The initial novelty gave way to much soul searching by the summer, and people slowly started to realise that this wasn’t just a few DJs and bands losing out. The whole industry is a massive employer and while the likes of myself could at least continue to do bits online, there were now many sound engineers, lighting technicians and stage riggers who were out of work completely. This is not to mention the many others who work directly or indirectly in bars, clubs, festivals and at parties.
The industry started fighting back as it soon became apparent that this wasn’t just a pandemic that would last a few months, and finally there was some government support not just in the form of the PUP for some, but for the online shows which are being recorded and broadcast this winter all over the country. Some artists also received financial support and while the distribution of the funds caused a bit of controversy, the intentions at least seem to be succeeding in some ways to stimulating an industry that lay in tatters over these last few months.
As I write the uncertainty remains but the big guns have responded with multiple festival announcements for 2021. All Together Now, Longitude, Live at the Marquee and Forbidden Fruit are just a few of those with recent announcements, and coupled with the positive vaccine news, it looks like in the medium-to-long-term our prospects are much better. For now, the next few months look a bit grim, but at least it’s gonna be in a traditionally quiet part of the year anyway. Overall, the live music industry seems confident of a return next summer, though things are likely to be never the way they were before.

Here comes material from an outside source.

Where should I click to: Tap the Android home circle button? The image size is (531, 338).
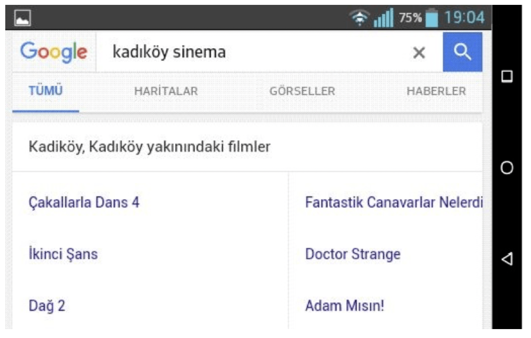507,168
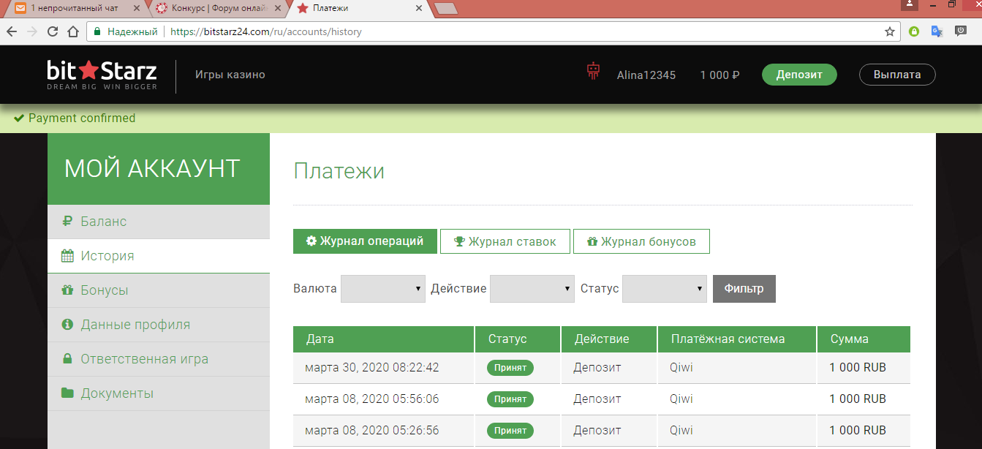Expand the Валюта dropdown
982x449 pixels.
click(383, 289)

This probably has its plus sides too. The festival calendar was getting a little bloated by 2019 and while I miss them more than anyone, I think it’s good that we are eventually taking stock. Some of the line-ups were becoming stale and unimaginative, and there were way too many festivals throughout the year. Too many were not offering enough variety and originality. The time out will allow the most creative to cook up new plans, and the rebirth could be pretty exciting. Sadly for some, they won’t come back. A number of smaller festivals and venues are unlikely to return. Some are gone. As I always say, it’s hard to survive in the music industry even at the best of times, so the worst of times was always gonna make it pretty impossible.
Creativity continued throughout the year and many artists, DJs and venues stepped out of the their comfort zone and many even thrived. There have been some superb live streams and performances, and as the industry slowed down, some of the pauses for reflection brought iconic moments.
Great artists paired off in Versus, great DJs dug deep into their music collections, and great producers offered more insight into their work flow. It was cool watching people broadcast their music from home, and for those of us doing the broadcasting, we all learned a lot more about the technical possibilities in 2020. Streaming for DJs remains a legal minefield, but platforms such as Mixcloud are offering legal and licensed solutions, and it seems that this is ultimately the way forward.
It was a year of activism with Black Lives Matters and other movements gathering pace, and the music industry was forced to finally acknowledge some uncomfortable home truths about its own culpability and responsibility regarding racial awareness. Hopefully things will change. At least we look like we are getting rid of that dodgy term “urban” with regard to describing black music. Streaming platforms such as Spotify have also come under fire for their lack of dividends to artists, but thankfully Bandcamp seems to be going in the opposite direction, with a more artist-friendly model. If this year thought us anything, it’s that we need music more than ever, and it should be valued accordingly!